When we went to the park this morning, I was dragging. I didn’t want to go anymore. I didn’t want to do sprints in the suffocating heat, or pull-ups, or push-ups, or anything. I just wanted to feel sorry for myself. But I went, and I did it, and then I took the kids to swim lessons.

As I always do, I hesitated and hunched my shoulders a little before I took off my cover-up. But once it was off, I was like, what am I doing? I don’t analyze the bodies of everyone else at the water-park. Why do I freak out as if they will analyze mine? And anyway, what’s wrong with it? Elizabeth Duffy’s post from yesterday really was like a nice virtual back-hand. I needed it. After all, my body just carried me through 20 minutes of sprints that are not, any longer, quite so excruciating. I’m stronger and faster, but more importantly, I feel happier when I exercise. When I don’t exercise I alternate between Hulk Mommy and weepy sleepy mommy, and not much work gets done anywhere because it all seems to take too much effort.

My friend Martha said something to me once, something about how happiness is in the work, not in the result. I totally blew her off, of course, because who does she think she’s kidding?

My husband once told me that he doesn’t really know how to be a father, and sometimes he worries that he’s doing it wrong. I was incredulous, because he’s always been a fantastic father. Not in a proud or even confident way, nor in a philosophical or theoretical way, nor in a well-organized Type A kind of way. He doesn’t talk about being a father much, he doesn’t muse on the different ways to go about parenting, he doesn’t plan activities. He just picks up the baby and holds her, and spends the first night of her life asleep in a chair with her asleep in his arm. He just sees flowers and knows books are breaking and Sienna is bored and remedies it all in one fell swoop. Not because he planned it, or because he’s preternaturally gifted at fatherhood, or because he’s spent years studying parenting methods. Because when he comes up against something that he doesn’t know how to do, he does it anyway.

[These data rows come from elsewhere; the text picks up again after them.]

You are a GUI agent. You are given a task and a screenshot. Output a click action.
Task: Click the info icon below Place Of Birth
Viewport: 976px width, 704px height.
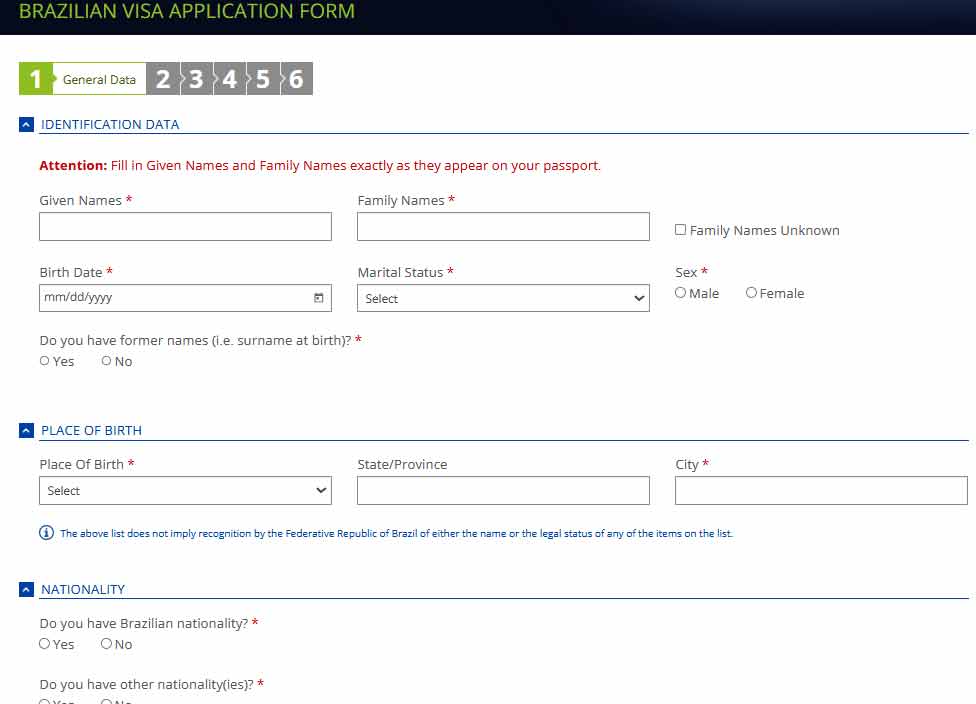click(x=46, y=533)
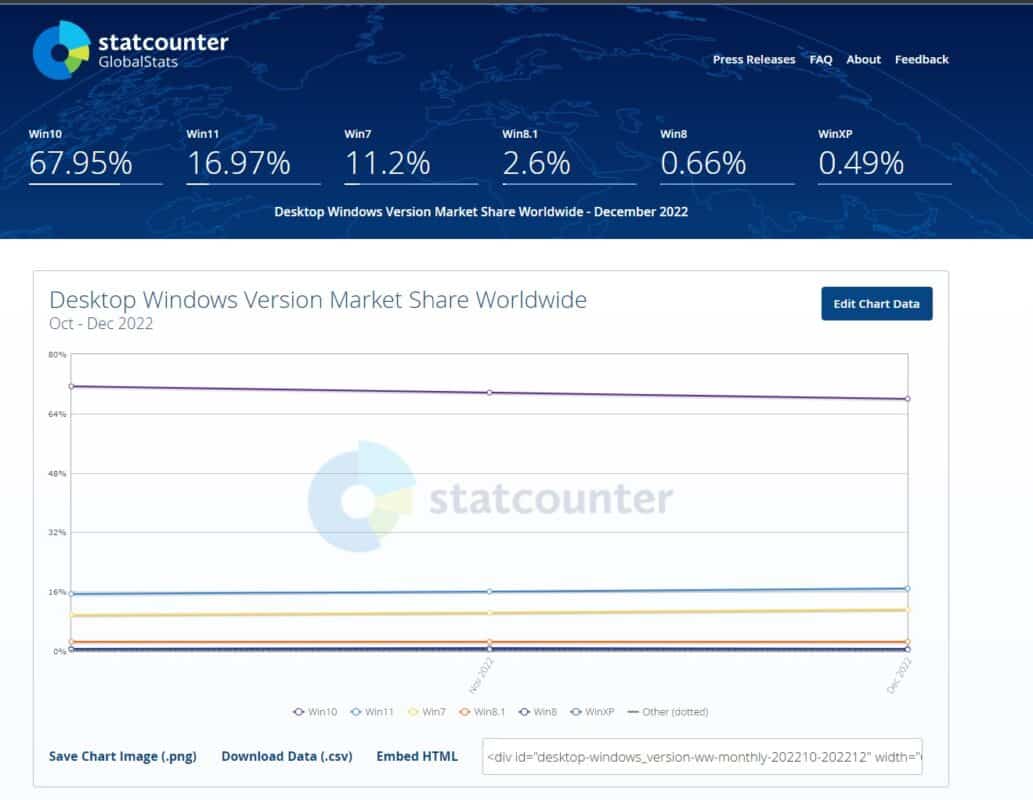This screenshot has width=1033, height=800.
Task: Hide the Win10 series via its legend entry
Action: pyautogui.click(x=313, y=712)
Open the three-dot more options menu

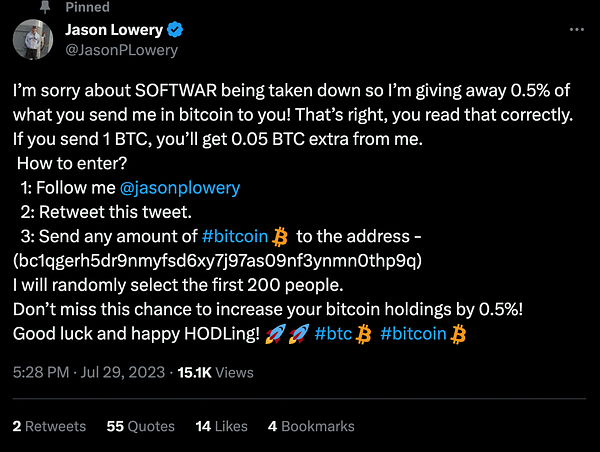tap(575, 30)
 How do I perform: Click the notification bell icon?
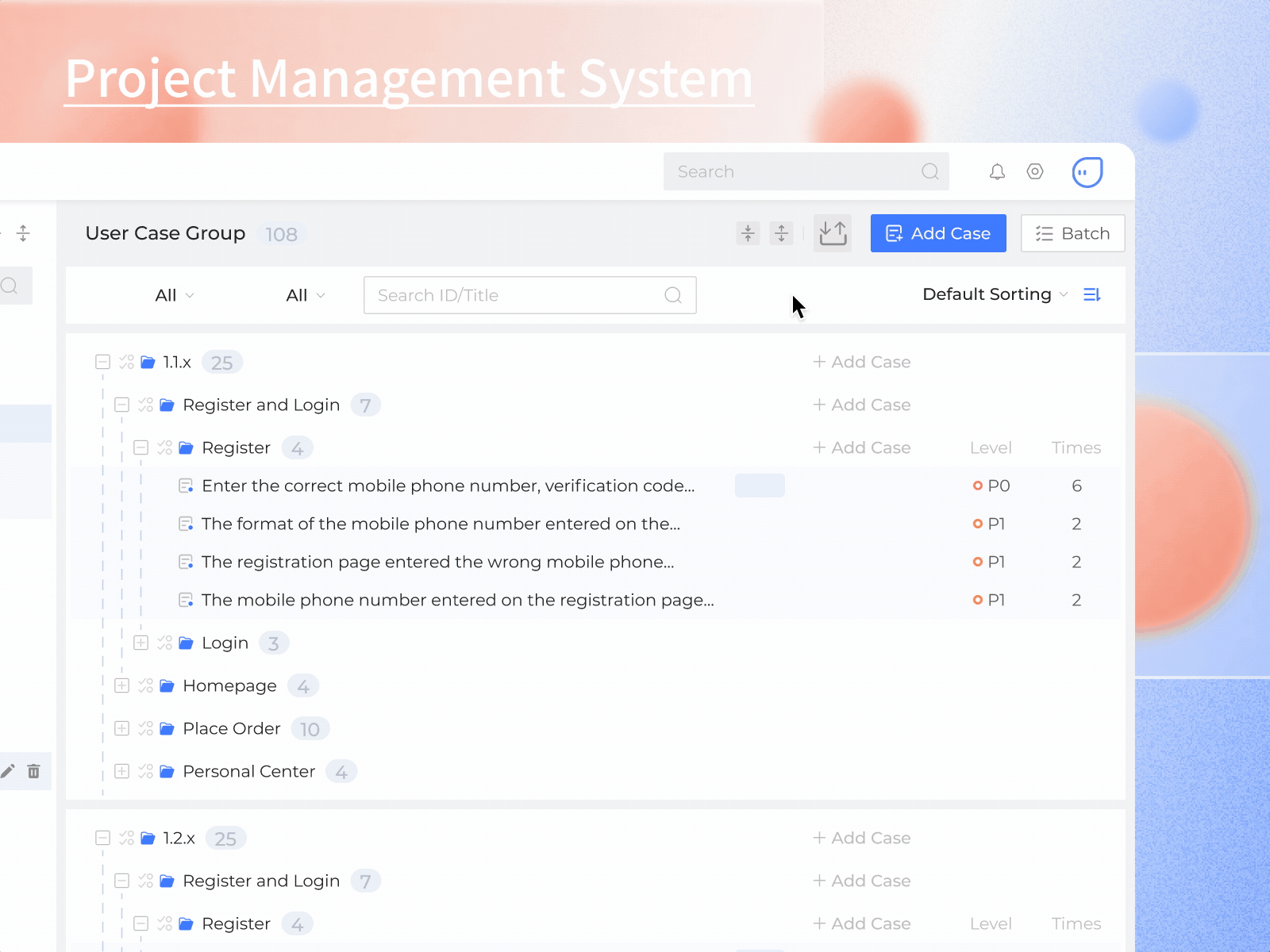coord(997,171)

That’s what I admire the most about him. It’s a virtue that I have not cultivated, not even in the slightest, and what I’ve lost in the offing is a great deal of peace. I worry constantly about what I’m going to do, how I’m going to do it, and if it’s going to work. I spend far more time considering (or dreading) work than I do actually working, which leaves me feeling anxious, overwhelmed, and discouraged. I wonder how much of that would be mitigated by not focusing on the work as a means to an end, but an end in itself. I wonder what my days would look like I went about my work with the work itself in the forefront of my mind, instead of the end. I wonder if I would find, like Martha, that happiness is in the work itself.

But mostly, I wonder if I would be a badass then, too. Because let’s be honest, there’d be a lot of happiness in badassery as a state of being.

 

*Yes I know there is cussing in this post. I can’t help it. There is no other word that means the same thing as badass. Sorry, Mom. Sorry, Lizzie. Sorry, Margaret.